James war irgendwann einfach da gewesen. Sebastian hatte nie gefragt, woher James gekommen war oder was er erlebt hatte. Er hatte akzeptiert, dass James nun zu seinem Leben gehörte.

Es hatte ihn auch nie gestört seine Wohnung mit James teilen zu müssen und einen anderen Menschen in seine Pläne mit einzubeziehen. Tatsächlich hatte er sich schnell an die Anwesenheit des Dunkelhaarigen gewöhnt und auch wenn James oft abwesend und kalt war, wollte er ihn nicht mehr missen.

Einmal hatte er gefragt, was James getan hatte, bevor er in sein Leben gestolpert war. James hatte die Schultern gezuckt und ihn auf einen späteren Zeitpunkt vertröstet. Die nächsten Tage war er dann noch distanzierter gewesen und Sebastian hatte sich Sorgen gemacht, James verloren zu haben. Er hatte nie wieder nachgefragt und James hatte nie etwas erzählt. Es war okay.
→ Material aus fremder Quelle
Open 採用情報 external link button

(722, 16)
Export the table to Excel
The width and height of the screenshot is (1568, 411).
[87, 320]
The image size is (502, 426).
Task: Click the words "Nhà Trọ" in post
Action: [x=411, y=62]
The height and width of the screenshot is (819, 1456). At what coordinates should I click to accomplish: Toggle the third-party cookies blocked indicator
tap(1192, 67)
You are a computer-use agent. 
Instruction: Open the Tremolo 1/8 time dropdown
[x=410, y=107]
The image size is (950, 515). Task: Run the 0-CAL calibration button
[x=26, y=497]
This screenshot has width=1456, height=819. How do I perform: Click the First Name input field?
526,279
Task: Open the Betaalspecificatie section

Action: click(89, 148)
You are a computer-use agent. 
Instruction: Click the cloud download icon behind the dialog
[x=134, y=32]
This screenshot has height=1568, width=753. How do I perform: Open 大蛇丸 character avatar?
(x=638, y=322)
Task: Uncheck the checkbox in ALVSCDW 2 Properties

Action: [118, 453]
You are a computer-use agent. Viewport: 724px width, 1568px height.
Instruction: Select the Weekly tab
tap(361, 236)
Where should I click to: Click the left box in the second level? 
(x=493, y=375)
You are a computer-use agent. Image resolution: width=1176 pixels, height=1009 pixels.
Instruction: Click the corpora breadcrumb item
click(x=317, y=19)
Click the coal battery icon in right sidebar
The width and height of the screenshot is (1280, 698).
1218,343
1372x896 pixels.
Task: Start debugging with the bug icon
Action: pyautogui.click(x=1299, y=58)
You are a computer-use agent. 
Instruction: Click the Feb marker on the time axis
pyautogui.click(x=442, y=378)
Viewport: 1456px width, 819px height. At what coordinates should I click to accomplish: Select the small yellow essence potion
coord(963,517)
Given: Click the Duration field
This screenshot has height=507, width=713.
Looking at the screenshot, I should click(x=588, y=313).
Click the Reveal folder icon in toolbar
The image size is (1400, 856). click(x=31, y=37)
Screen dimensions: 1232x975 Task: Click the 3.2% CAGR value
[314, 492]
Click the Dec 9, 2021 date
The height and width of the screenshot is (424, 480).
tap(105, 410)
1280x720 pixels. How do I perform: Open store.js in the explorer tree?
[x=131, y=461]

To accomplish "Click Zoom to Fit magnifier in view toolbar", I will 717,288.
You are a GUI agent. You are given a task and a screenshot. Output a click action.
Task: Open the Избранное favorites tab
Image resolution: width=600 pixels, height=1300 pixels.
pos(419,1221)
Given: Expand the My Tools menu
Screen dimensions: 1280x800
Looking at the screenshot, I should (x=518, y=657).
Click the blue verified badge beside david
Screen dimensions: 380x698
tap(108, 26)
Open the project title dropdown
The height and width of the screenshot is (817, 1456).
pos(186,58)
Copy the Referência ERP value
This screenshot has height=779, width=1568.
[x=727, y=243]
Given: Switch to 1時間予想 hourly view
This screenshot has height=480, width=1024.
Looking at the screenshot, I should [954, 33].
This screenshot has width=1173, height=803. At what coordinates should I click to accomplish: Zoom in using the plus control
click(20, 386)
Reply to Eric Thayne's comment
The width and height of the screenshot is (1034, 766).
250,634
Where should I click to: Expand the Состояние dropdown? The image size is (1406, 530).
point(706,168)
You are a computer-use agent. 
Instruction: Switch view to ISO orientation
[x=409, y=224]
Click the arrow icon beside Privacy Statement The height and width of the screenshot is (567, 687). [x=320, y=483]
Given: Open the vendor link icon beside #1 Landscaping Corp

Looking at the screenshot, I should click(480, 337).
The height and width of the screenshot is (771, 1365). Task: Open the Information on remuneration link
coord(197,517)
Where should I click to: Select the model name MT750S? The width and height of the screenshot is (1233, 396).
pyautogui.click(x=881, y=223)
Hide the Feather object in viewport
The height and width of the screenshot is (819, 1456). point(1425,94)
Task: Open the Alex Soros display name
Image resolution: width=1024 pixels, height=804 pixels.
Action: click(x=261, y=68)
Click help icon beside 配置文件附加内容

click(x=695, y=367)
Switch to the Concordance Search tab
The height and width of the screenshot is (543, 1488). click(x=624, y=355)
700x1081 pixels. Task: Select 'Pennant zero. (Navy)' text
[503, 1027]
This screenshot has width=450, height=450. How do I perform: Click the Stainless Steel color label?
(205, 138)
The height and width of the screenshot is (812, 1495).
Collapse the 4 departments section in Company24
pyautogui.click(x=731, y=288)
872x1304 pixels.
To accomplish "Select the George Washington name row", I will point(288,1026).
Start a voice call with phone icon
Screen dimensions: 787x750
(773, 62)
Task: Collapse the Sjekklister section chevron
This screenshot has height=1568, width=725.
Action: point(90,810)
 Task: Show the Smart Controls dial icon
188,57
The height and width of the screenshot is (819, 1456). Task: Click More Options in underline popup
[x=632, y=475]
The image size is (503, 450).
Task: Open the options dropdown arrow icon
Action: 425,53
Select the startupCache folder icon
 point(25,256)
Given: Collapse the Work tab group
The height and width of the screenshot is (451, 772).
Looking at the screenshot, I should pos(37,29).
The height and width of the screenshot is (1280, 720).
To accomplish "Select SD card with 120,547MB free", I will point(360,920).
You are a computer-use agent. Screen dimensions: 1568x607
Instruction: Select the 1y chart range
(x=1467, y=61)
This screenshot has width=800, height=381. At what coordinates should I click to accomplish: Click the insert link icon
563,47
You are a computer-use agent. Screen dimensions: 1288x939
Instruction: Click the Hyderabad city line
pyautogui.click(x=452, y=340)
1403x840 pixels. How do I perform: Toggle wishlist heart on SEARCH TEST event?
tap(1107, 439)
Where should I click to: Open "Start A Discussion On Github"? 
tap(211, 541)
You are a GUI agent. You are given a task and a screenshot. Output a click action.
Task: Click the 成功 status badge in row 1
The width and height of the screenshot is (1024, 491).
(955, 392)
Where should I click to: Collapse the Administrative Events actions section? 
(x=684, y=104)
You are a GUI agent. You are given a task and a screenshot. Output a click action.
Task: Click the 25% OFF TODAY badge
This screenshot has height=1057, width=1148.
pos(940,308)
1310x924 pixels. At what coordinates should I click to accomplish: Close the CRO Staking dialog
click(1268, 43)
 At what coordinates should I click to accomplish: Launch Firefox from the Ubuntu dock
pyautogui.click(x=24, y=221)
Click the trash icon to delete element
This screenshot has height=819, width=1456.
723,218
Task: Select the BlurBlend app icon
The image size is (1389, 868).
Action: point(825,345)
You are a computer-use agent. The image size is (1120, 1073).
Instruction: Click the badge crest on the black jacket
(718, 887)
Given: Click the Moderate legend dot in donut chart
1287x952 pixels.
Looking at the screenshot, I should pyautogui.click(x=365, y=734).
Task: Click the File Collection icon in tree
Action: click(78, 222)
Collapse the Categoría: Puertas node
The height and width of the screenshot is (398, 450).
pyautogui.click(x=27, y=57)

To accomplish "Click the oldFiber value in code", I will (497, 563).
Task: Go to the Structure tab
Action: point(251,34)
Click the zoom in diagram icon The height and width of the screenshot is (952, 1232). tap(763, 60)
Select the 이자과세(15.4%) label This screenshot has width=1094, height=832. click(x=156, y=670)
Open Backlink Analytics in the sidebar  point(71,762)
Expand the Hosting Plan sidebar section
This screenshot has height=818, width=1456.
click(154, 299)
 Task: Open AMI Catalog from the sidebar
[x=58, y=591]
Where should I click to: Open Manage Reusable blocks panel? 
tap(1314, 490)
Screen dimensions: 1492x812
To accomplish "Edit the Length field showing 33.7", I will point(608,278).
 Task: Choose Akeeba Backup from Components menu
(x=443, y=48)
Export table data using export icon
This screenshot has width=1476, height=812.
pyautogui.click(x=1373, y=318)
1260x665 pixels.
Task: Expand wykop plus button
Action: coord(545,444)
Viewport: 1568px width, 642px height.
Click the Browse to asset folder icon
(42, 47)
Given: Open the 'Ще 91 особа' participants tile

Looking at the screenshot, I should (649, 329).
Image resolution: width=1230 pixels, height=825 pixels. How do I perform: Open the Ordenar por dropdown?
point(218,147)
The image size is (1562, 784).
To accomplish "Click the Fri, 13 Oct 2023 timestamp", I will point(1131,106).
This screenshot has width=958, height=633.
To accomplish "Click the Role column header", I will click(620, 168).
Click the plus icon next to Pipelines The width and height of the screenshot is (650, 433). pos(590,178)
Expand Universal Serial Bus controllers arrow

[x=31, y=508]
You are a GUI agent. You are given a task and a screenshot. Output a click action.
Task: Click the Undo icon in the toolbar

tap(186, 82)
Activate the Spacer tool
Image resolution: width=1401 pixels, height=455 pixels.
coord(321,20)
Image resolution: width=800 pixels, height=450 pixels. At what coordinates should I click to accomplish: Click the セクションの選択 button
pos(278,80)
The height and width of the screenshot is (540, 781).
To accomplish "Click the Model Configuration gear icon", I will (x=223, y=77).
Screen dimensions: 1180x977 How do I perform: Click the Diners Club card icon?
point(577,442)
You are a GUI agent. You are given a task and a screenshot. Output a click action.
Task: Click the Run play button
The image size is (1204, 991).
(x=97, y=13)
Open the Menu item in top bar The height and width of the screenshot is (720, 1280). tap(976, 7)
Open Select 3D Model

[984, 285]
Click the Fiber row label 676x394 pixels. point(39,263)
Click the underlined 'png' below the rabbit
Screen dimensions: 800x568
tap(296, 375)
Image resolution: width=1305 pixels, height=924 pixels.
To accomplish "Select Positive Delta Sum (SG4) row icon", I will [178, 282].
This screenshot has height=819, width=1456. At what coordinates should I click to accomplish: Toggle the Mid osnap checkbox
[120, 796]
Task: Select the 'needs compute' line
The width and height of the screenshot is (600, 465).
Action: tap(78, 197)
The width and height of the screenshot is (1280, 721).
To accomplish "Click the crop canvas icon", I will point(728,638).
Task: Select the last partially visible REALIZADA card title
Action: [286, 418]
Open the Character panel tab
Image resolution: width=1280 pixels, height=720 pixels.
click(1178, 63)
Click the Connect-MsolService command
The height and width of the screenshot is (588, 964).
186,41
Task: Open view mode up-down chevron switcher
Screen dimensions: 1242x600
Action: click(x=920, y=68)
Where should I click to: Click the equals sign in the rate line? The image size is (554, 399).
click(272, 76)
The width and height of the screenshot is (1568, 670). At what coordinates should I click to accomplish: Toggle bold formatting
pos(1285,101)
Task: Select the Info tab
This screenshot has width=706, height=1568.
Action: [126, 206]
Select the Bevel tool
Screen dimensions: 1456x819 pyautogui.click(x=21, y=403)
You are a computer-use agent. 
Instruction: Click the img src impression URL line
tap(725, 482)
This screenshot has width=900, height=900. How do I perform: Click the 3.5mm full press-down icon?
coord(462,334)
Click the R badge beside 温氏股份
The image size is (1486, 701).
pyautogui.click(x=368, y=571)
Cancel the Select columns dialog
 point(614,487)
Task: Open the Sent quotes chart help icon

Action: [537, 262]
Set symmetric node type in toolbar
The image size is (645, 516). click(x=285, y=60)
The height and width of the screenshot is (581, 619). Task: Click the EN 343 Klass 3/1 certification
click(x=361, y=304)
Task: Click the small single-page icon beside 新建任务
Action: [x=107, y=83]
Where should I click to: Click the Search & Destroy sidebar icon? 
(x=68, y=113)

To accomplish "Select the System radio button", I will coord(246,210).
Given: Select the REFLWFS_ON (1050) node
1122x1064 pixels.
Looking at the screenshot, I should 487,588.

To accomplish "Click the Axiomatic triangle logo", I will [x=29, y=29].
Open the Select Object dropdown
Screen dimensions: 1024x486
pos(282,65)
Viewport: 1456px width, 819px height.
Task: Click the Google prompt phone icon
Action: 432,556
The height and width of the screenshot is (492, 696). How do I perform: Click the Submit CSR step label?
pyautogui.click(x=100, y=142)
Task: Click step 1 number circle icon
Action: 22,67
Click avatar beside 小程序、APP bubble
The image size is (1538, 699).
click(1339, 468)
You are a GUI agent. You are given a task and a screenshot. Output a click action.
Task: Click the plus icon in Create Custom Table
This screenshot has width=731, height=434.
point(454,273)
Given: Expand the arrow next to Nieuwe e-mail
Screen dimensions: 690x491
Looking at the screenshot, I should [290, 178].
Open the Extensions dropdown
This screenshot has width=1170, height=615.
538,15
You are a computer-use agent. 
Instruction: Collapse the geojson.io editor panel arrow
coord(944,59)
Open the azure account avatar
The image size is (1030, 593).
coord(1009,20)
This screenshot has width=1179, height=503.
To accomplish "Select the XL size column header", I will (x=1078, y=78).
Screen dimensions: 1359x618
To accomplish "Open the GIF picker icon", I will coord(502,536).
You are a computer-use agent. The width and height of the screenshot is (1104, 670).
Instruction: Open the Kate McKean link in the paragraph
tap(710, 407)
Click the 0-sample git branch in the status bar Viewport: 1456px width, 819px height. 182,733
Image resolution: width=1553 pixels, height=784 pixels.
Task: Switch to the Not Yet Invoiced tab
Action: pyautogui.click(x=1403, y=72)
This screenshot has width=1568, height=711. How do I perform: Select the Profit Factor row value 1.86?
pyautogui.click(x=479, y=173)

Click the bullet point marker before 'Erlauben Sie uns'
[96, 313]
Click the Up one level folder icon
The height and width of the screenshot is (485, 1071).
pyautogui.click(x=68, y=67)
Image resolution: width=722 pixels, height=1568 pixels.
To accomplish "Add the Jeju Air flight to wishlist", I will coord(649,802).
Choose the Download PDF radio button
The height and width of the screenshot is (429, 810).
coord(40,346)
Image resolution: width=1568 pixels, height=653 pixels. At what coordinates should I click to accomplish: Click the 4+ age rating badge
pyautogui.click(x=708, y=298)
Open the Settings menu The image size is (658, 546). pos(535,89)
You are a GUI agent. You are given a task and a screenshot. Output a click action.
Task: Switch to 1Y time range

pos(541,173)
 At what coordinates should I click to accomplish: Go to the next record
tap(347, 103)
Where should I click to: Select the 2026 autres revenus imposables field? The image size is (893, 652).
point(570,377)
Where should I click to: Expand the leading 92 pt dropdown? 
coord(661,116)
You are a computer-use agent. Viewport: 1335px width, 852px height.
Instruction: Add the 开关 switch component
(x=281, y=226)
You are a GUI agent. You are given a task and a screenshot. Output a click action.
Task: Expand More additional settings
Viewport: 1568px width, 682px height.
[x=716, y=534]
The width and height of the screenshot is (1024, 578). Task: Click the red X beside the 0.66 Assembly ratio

Sie hatten irgendwann angefangen miteinander zu schlafen. Es hatte keine tiefere Bedeutung, es war einfach nur Sex. Als es das erste Mal passiert war, hatten sie gelacht und James hatte gesagt, dass so etwas wohl passierte, wenn man zusammenwohnte.

Sie schliefen trotzdem in getrennten Betten, es war ja nur Sex. Körperliche Nähe, um sich weniger einsam zu fühlen. Sie kochten gemeinsam und redeten über Bücher und Musik. Sie sprachen über Politik und Mode, nicht über die Vergangenheit.

I don't know where he's going
I don't know where he's been
But he is restless at night
'Cause he has horrible dreams

Sebastian wachte auf, weil James sich unruhig neben ihm im Bett wälzte. Er seufzte, er musste nach dem Sex im falschen Bett eingeschlafen sein. Es war ein anstrengender Tag gewesen und es hatte sich gut angefühlt noch ein paar Minuten neben James liegen zu bleiben.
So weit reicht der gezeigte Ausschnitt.